[Assigned task]
Search the data below for the line containing "Decline All (1228, 2550)", then please set down that line and all remaining ones exactly as written.

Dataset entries
○ ○ ○ ○

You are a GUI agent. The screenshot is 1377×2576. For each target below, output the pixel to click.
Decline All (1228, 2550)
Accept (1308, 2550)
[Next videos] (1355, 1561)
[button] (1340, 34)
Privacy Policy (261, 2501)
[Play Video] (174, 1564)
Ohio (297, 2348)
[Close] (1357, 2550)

○ ○ ○ ○

[Solution to the problem]
Decline All (1228, 2550)
Accept (1308, 2550)
[Next videos] (1355, 1561)
[button] (1340, 34)
Privacy Policy (261, 2501)
[Play Video] (174, 1564)
Ohio (297, 2348)
[Close] (1357, 2550)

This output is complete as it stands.